I just received a call back from Dr. K’s nurse, and my lithium levels are now at 0.6. Therapeutic range is between 0.5 and 1.3, so all seems good. I also had a basic metabolic panel done, and everything was normal in that regard. I can keep taking the medication, and I can stay sane. All is well.
Work is going alright. I’m now working afternoon and midnight shifts, for the most part. Many long and lonesome nights, but no big deal. I’m getting paid. I’ve been able to buy a new phone, take Briley out several times, and even give my roommate some extra cash when he needed it. No loans–I think loans are cruel–I’ve just given him the money. Feels good. I feel a little more financially established rather than only managing to scrape by.
I’m certain I wouldn’t have been able to hold a job without taking the lithium.
It’s now been a month and a half since I’ve heard any voices, or seen anything that wasn’t there. I haven’t hidden under the bar or the kitchen sink since before I went to the hospital.

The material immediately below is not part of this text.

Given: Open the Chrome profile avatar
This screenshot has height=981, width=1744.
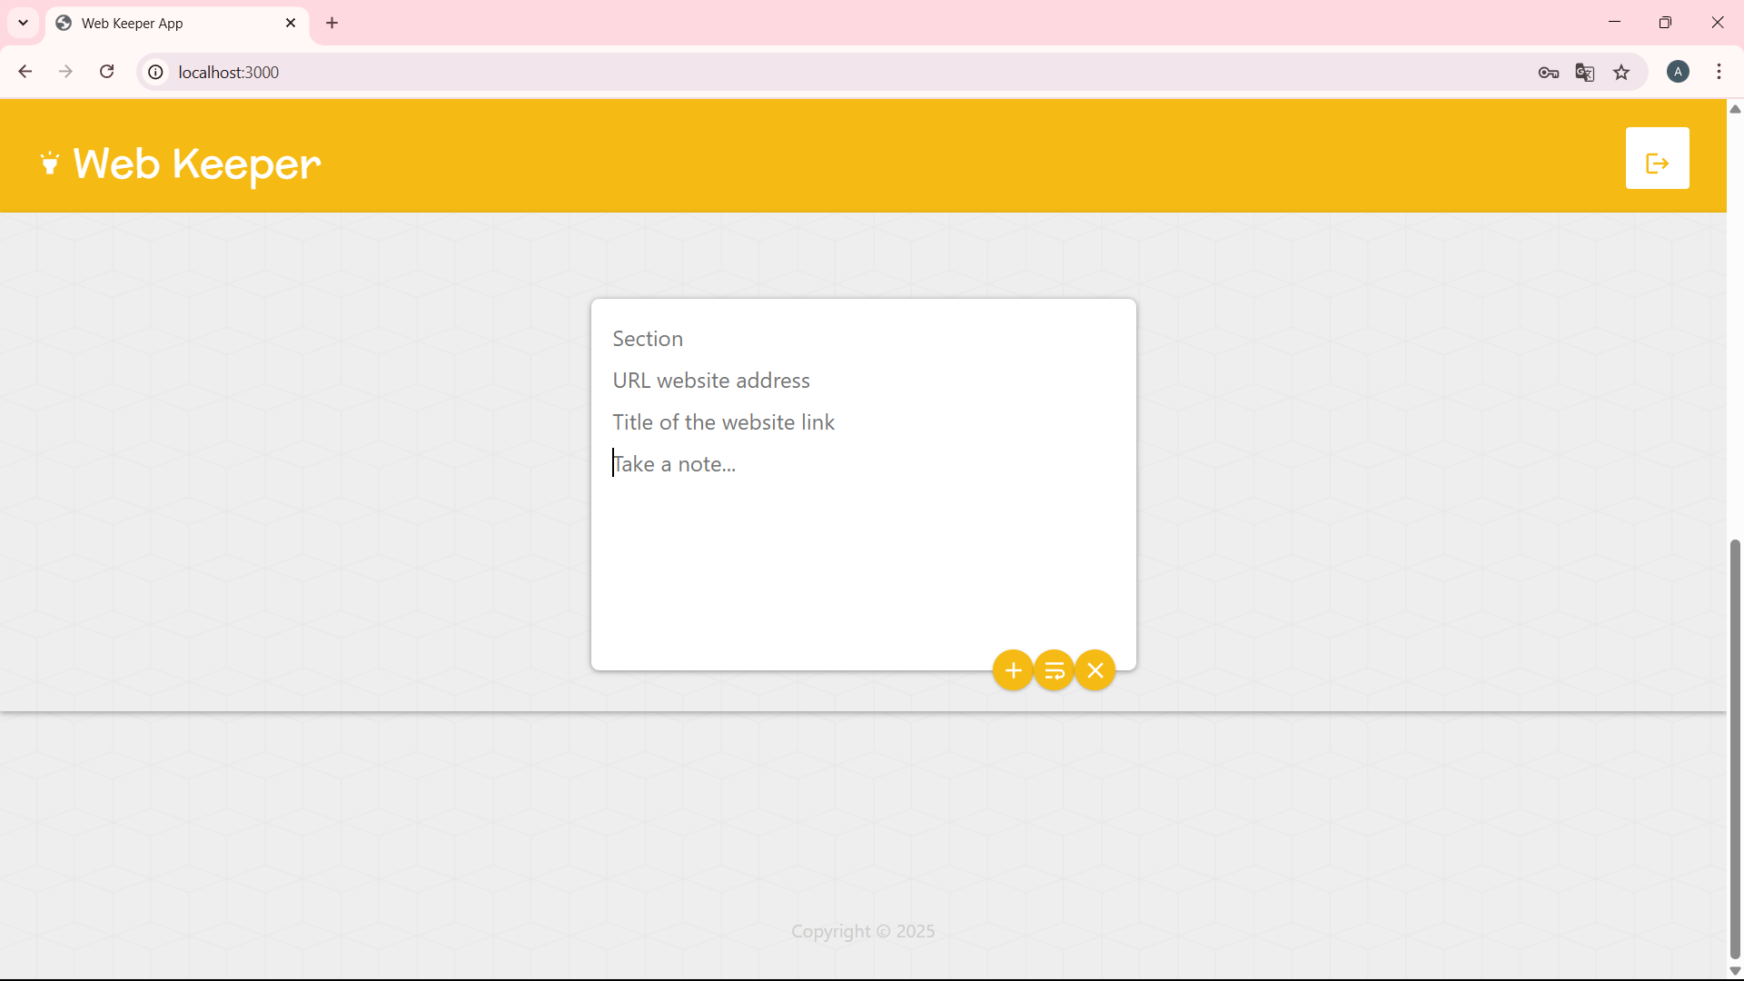Looking at the screenshot, I should 1678,72.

It was hard on my back anyway, being all contorted into a small space.
Before, life was like trying to watch a movie, in a theater full of talking, screaming, fighting people. All throwing popcorn and being generally unruly. Some of them did unspeakable things. I don’t miss them. Now it’s just me and this movie called life, in a nice, dark theater, all to myself. It’s peaceful. I’ve got plenty of soda and popcorn, with free refills. The attendants keep it fairly clean, though the arm rests are rather sticky. That’s alright. Nothing is ever perfect. I still have most of my old quirks, minus the insanity. I remain myself, and I’m okay with that too. Anything can be worked through so long as I have a solid foundation to stand on.